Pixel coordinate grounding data
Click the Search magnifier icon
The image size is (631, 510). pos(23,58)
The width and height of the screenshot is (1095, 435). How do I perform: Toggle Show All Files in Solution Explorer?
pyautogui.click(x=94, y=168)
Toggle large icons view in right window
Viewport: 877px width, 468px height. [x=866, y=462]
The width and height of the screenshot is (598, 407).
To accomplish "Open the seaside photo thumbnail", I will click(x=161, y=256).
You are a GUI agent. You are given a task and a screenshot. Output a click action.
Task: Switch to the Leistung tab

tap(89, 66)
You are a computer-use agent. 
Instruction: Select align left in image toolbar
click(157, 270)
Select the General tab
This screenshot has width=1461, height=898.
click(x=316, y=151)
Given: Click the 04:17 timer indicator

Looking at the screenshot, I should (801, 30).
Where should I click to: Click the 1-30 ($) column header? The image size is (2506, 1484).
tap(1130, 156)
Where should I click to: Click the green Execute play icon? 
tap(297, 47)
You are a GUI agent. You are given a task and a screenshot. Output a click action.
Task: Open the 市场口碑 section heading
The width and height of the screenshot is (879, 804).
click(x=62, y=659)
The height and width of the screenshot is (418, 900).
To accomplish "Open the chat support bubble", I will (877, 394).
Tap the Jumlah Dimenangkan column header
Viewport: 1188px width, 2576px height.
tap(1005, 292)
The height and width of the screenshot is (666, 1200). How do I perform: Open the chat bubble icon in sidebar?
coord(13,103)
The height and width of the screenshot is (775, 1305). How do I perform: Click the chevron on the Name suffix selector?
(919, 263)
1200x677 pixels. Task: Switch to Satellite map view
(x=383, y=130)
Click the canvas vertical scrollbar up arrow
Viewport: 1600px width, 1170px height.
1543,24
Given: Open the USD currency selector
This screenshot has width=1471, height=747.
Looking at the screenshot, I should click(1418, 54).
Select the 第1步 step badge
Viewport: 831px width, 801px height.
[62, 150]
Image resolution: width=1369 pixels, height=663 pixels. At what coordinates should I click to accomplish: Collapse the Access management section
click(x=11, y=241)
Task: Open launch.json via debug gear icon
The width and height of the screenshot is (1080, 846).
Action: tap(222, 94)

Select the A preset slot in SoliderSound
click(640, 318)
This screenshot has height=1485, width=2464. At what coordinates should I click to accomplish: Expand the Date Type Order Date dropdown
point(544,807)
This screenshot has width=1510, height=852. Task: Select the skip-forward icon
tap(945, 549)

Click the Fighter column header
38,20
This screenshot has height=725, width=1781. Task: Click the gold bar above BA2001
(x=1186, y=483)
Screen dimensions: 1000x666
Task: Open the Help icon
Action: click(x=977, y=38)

(PROBLEM DESCRIPTION) Only the lines from the one with "This screenshot has height=725, width=1781." through the last line above should be restated, word for word.

(EXERCISE RESULT)
This screenshot has height=725, width=1781. Task: Click the gold bar above BA2001
(x=1186, y=483)
Screen dimensions: 1000x666
Task: Open the Help icon
Action: click(x=977, y=38)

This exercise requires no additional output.